What about being a microbiologist qualifies you to provide any expert opinion on the toxicity of bleach (or the actual substances in Clorox wipes since they don’t have bleach on them) or the likelihood of fomite-to-produce transmission?
Since you cited your area expertise you must think it’s somehow relevant?
Anonymous wrote:Anonymous wrote:The company will swear that it's safe as long as you give the counter enough time to dry, but I would not be comfortable doing that. I don't actually use bleach or other powerful disinfectants in my kitchen. Water and a little soap are just fine. Soap disrupts bacterial membranes and therefore kills them. Most viruses don't last on surfaces.
- microbiologist.
Do you object to the bleach baths given children with severe eczema, as per standard evidence-based medical protocols?
"Chemicals" aren't what people usually think they are.
Anonymous wrote:Anonymous wrote:My wife does this and I’m on the fence on whether this is a safe practice. The produce does get rinsed with water before we eat but I feel like you shouldn’t be doing this.
Don't muni water systems put chlorine in the water supply to kill bacteria it encounters in the miles of system until it reaches your tap? Chlorine is a form of bleach, right?
Anonymous wrote:My wife does this and I’m on the fence on whether this is a safe practice. The produce does get rinsed with water before we eat but I feel like you shouldn’t be doing this.
Anonymous wrote:Anonymous wrote:Daycares rinse baby toys in diluted Clorox and let them dry to kill germs. They do this under the direction of the Health Department.
Kids with eczema take baths with Clorox in them under the direction of their doctors, including little kids who get the water on their hands and then suck on them.
It's fine.
And that's very controversial, actually. I know daycares do this, and I know it's approved, but it's actually not safe for long-term health. But the only thing health agencies care about is short-term, measurable health outcomes. They don't care if your baby has endocrine disruptions or autoimmune disorders later in life that cannot be easily traced to any one source.

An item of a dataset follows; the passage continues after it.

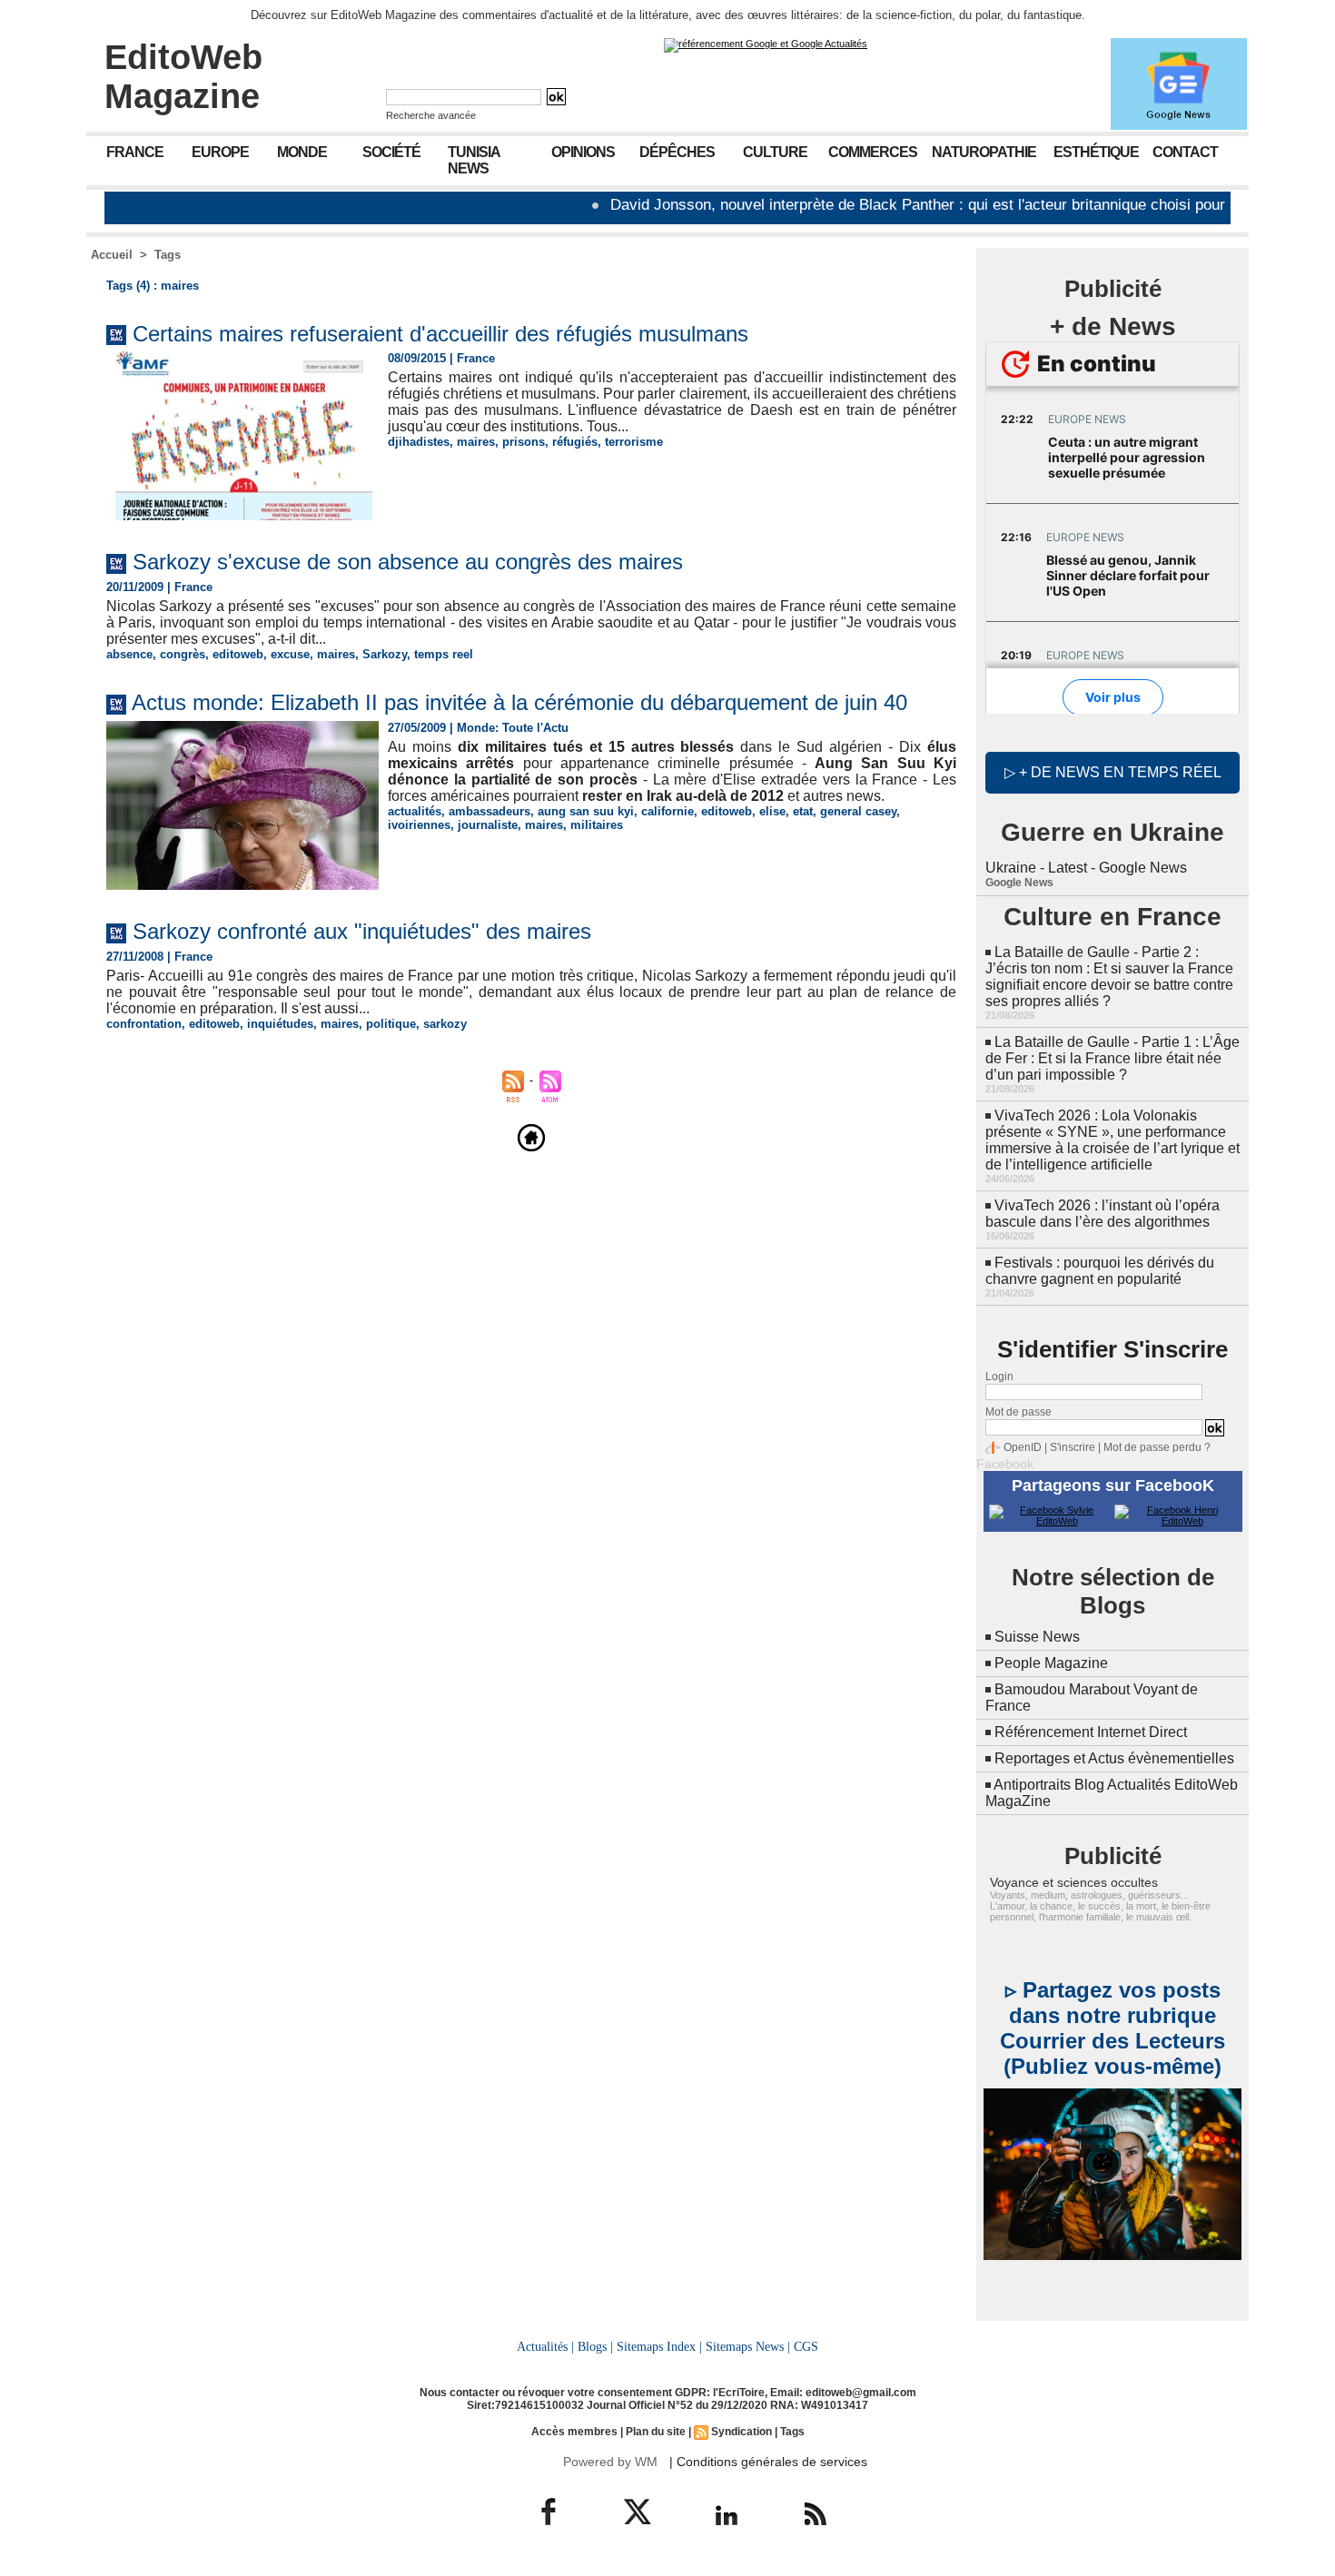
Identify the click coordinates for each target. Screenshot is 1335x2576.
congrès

Anonymous wrote:The company will swear that it's safe as long as you give the counter enough time to dry, but I would not be comfortable doing that. I don't actually use bleach or other powerful disinfectants in my kitchen. Water and a little soap are just fine. Soap disrupts bacterial membranes and therefore kills them. Most viruses don't last on surfaces.
- microbiologist.
Anonymous wrote:Anonymous wrote:Daycares rinse baby toys in diluted Clorox and let them dry to kill germs. They do this under the direction of the Health Department.
Kids with eczema take baths with Clorox in them under the direction of their doctors, including little kids who get the water on their hands and then suck on them.
It's fine.
And that's very controversial, actually. I know daycares do this, and I know it's approved, but it's actually not safe for long-term health. But the only thing health agencies care about is short-term, measurable health outcomes. They don't care if your baby has endocrine disruptions or autoimmune disorders later in life that cannot be easily traced to any one source.

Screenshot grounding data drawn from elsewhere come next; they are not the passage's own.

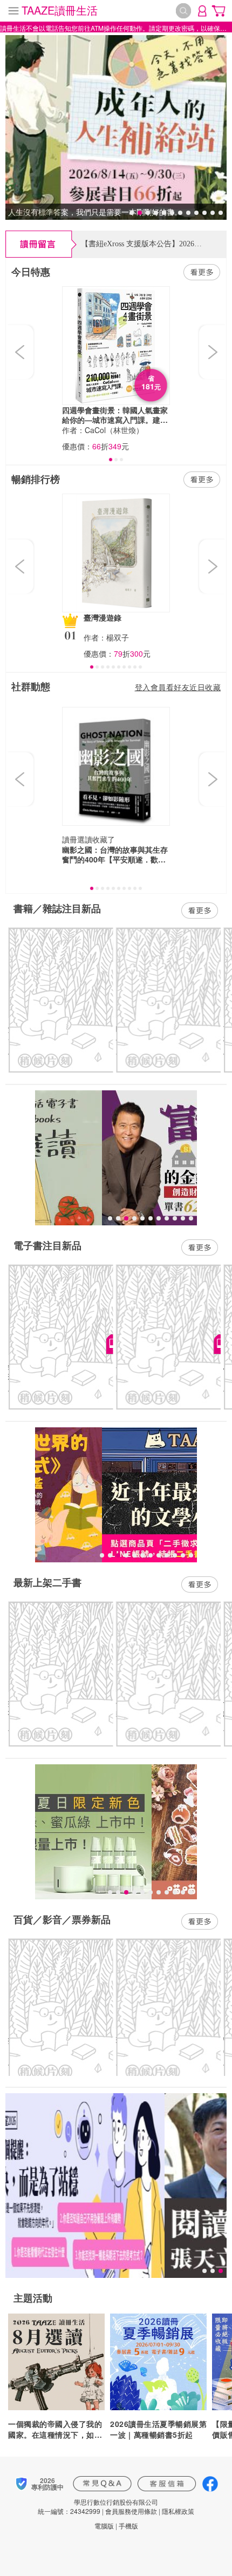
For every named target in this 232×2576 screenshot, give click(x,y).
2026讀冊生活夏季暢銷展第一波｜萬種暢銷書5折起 (158, 2429)
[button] (21, 352)
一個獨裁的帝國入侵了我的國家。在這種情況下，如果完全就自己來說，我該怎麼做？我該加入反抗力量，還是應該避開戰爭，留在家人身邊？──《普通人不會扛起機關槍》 (55, 2429)
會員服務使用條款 (131, 2511)
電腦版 (104, 2525)
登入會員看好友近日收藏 (178, 687)
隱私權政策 (178, 2511)
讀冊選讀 (77, 839)
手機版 (128, 2525)
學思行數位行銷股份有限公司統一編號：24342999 (98, 2506)
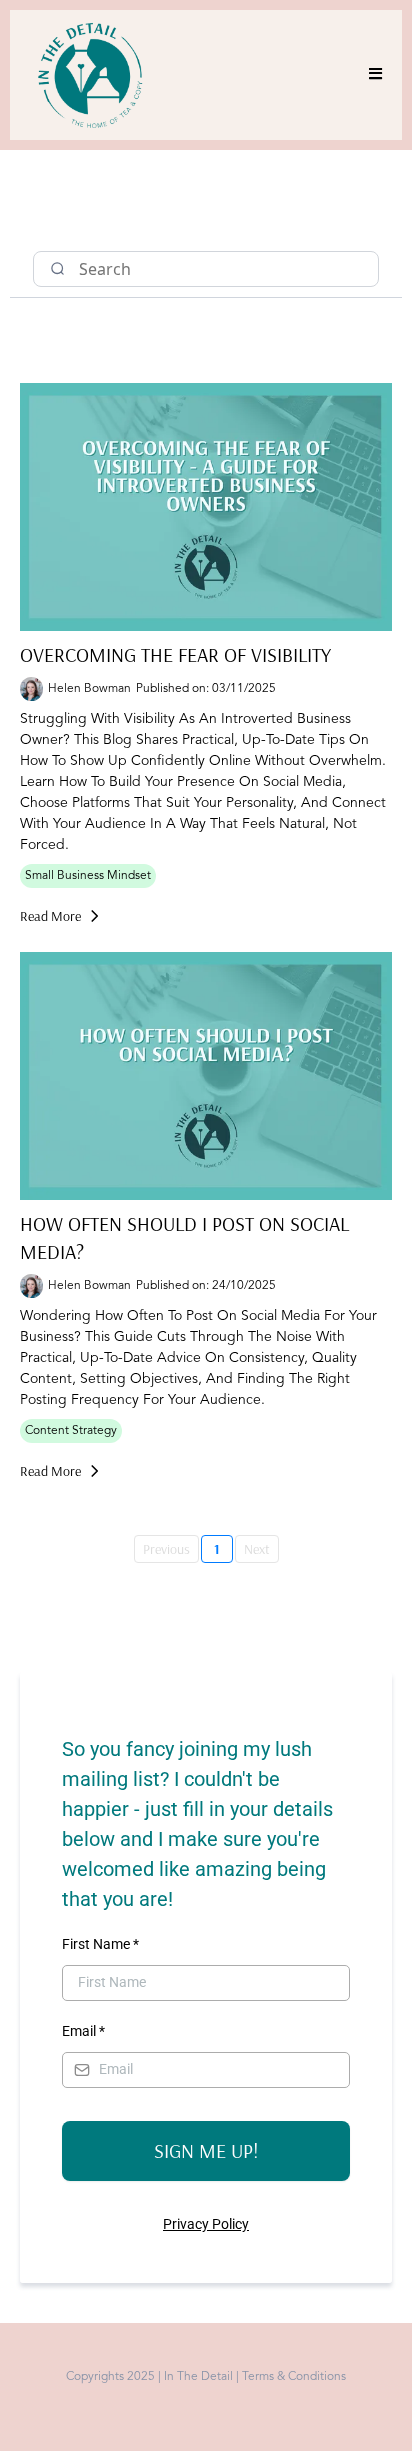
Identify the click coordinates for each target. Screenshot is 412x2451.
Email (83, 2031)
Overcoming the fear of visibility (175, 654)
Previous (166, 1549)
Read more (50, 916)
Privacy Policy (206, 2224)
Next (257, 1549)
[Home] (27, 216)
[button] (372, 75)
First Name (100, 1944)
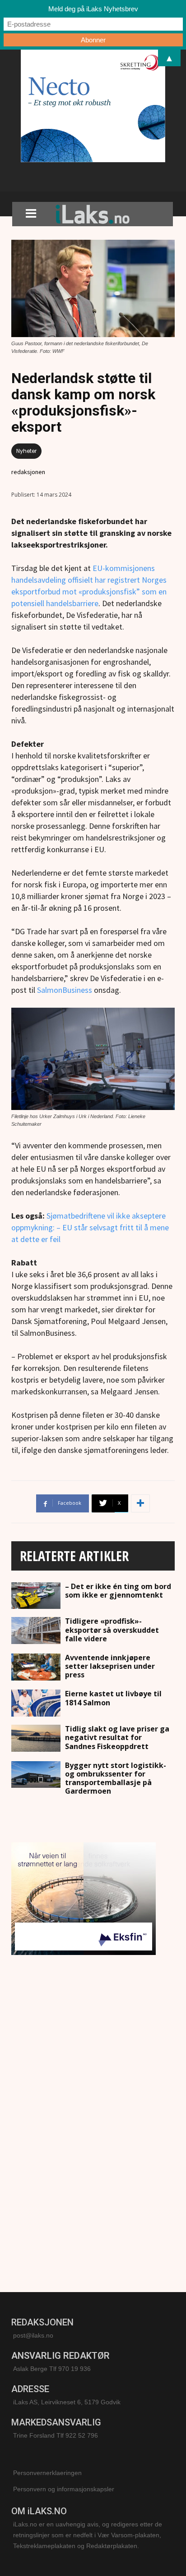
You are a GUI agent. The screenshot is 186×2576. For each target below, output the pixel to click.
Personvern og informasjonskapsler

Anonymous wrote:Daycares rinse baby toys in diluted Clorox and let them dry to kill germs. They do this under the direction of the Health Department.
Kids with eczema take baths with Clorox in them under the direction of their doctors, including little kids who get the water on their hands and then suck on them.
It's fine.
Anonymous wrote:Anonymous wrote:It’s fine. How do you shock a well. Pour Clorox into it.

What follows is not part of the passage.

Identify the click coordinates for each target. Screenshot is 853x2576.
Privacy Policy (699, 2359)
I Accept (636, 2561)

Good thing she married you, I suspect you would not survive on your own.
Clorox wipes and Clorox bleach are not the same thing at all
Alkyl dimethyl benzyl ammonium chloride
☆ Alkyl dimethyl ethylbenzyl ammonium chloride (C12-14)
☆ Alkyl dimethyl ethylbenzyl ammonium chlorides (C12-18)
All of the ingredients are given a D by the Environmental Working Group. They pose some serious side effects with extended usage. These can include respiratory effects, some endocrine disruption or reproductive effects, developmental issues, and more.